Consigne 1: Modifiez la partie de l'extrait sur les heures supplémentaires qui s'ouvre sur les mots « Ces heures supplémentaires » et se clôt sur « par les parties. » : recopiez-la en substituant « magistrat » à « juge ».
Consigne 2: D'après l'extrait sur les heures supplémentaires, combien d'heures supplémentaires les salariés réalisaient-ils en moyenne dans l'année en 2022 ?

Texte extrait:
============================================================

Les heures supplémentaires : un partage de la preuve déséquilibré

Le nombre d’heures supplémentaires réalisé par les salariés est en constante augmentation. En 2022, les salariés réalisaient en moyenne 181 heures dans l’année. Sur le 3ème trimestre 2023, les salariés ont réalisé en moyenne 16,8 heures1.

Ces heures supplémentaires sont particulièrement propices aux contentieux et des demandes de rappel corrélatives viennent souvent agrémenter un contentieux lié à la rupture d’un contrat de travail ; ce d’autant plus que le barème dit Macron a limité les dommages et intérêts pouvant être accordés dans le cadre d’un licenciement jugé sans cause réelle et sérieuse.

Dans le cas d’un tel contentieux, conformément à l’article L. 3171-4 du Code du travail, la charge de la preuve est partagée entre le salarié qui doit, dans un premier temps, apporter des éléments suffisamment précis relatifs aux heures supplémentaires non rémunérées qu'il prétend avoir accomplies (I.) et l’employeur qui, dans un second temps, doit répondre aux éléments produits par le salarié (II.). Le juge formera sa conviction au regard de l’ensemble des éléments transmis par les parties.

 
Une preuve suffisante du salarié

Lorsqu’il sollicite un rappel d’heures supplémentaires, le salarié doit rapporter des éléments suffisants permettant d’établir qu’il a réalisé des heures supplémentaires qui ne lui ont pas été rémunérées.

La preuve à rapporter est en réalité assez faible, la Cour de cassation considérant que la production par le salarié d’un tableau correspondant à une addition hebdomadaire d’heures supplémentaires alléguées, même sans décompte quotidien et sans indication d’amplitude horaire, constitue un élément suffisant permettant à l’employeur de répondre (Cass. soc., 10 janvier 2024, n°22-17.917).

============================================================

Extraits de données:
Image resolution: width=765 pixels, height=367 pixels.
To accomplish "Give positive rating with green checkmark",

============================================================

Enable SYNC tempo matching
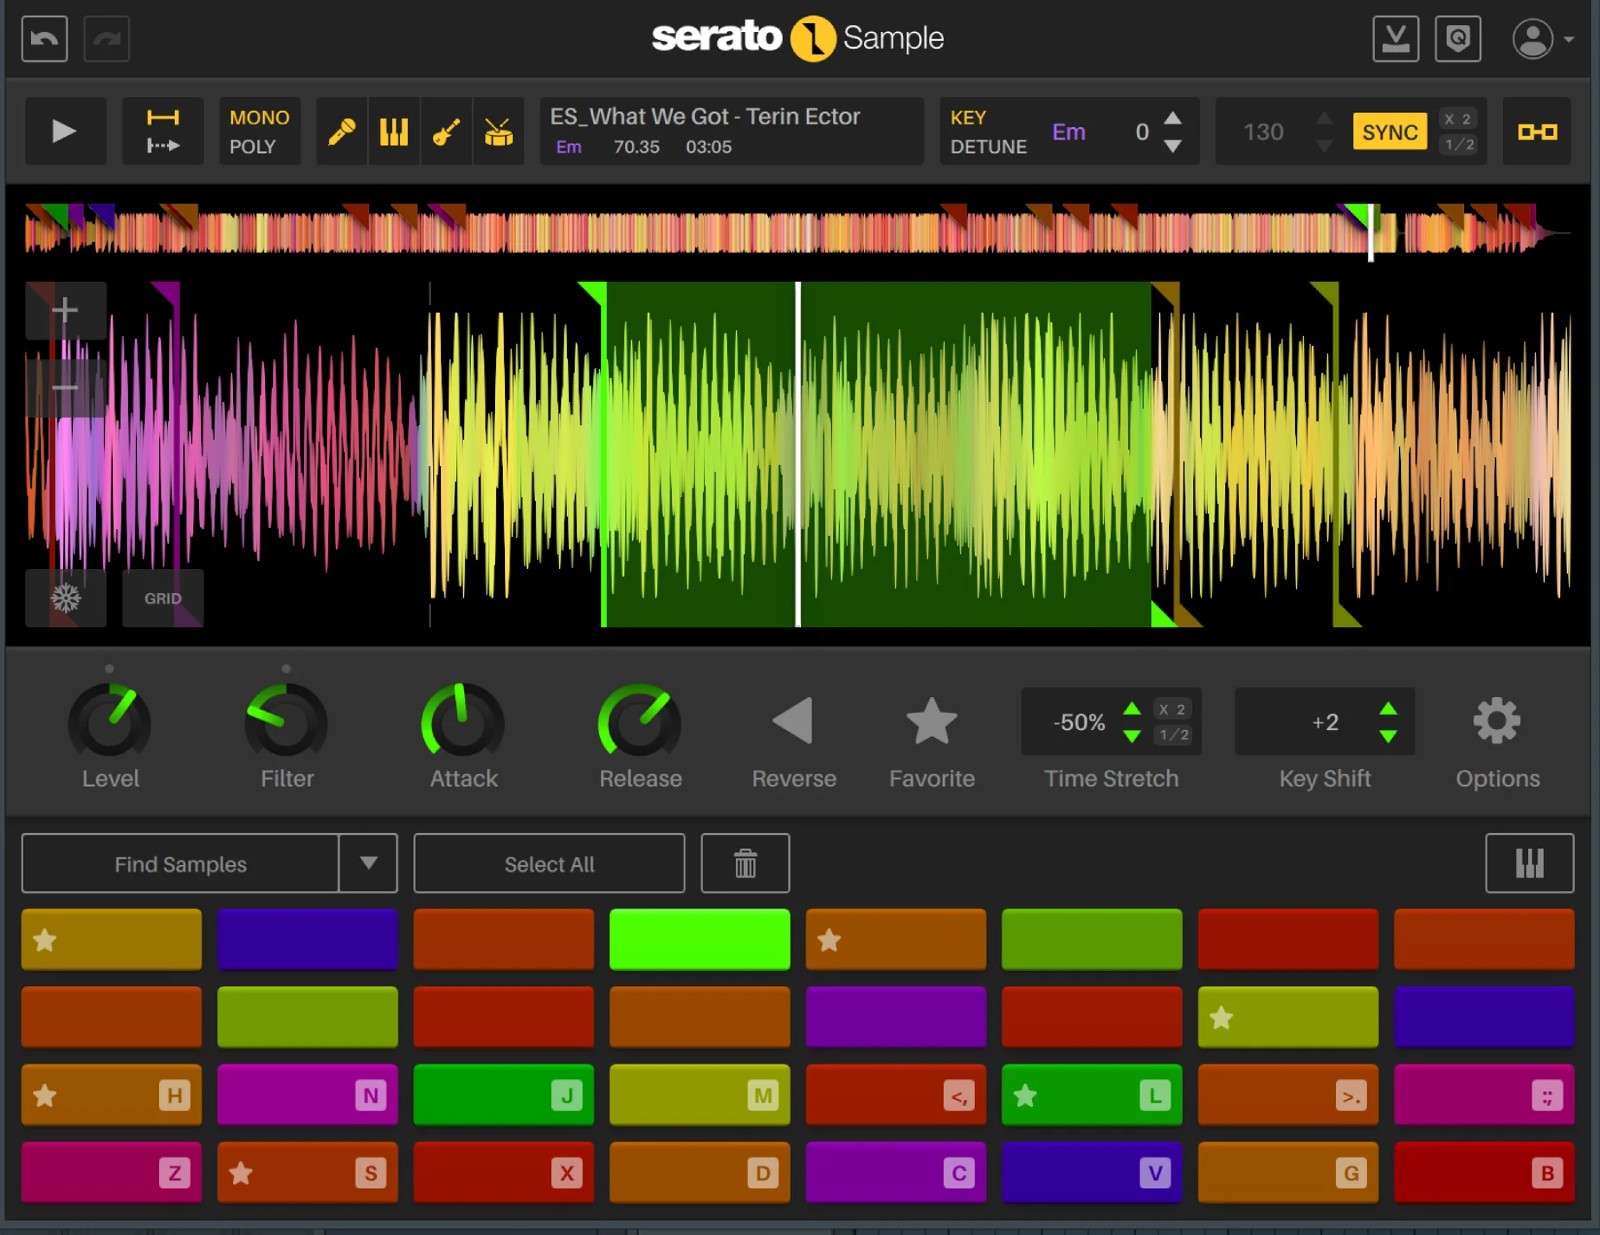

============================================================

Réponse rédigée 1:
Ces heures supplémentaires sont particulièrement propices aux contentieux et des demandes de rappel corrélatives viennent souvent agrémenter un contentieux lié à la rupture d’un contrat de travail ; ce d’autant plus que le barème dit Macron a limité les dommages et intérêts pouvant être accordés dans le cadre d’un licenciement jugé sans cause réelle et sérieuse.

Dans le cas d’un tel contentieux, conformément à l’article L. 3171-4 du Code du travail, la charge de la preuve est partagée entre le salarié qui doit, dans un premier temps, apporter des éléments suffisamment précis relatifs aux heures supplémentaires non rémunérées qu'il prétend avoir accomplies (I.) et l’employeur qui, dans un second temps, doit répondre aux éléments produits par le salarié (II.). Le magistrat formera sa conviction au regard de l’ensemble des éléments transmis par les parties.

Réponse rédigée 2: 181 heures en moyenne.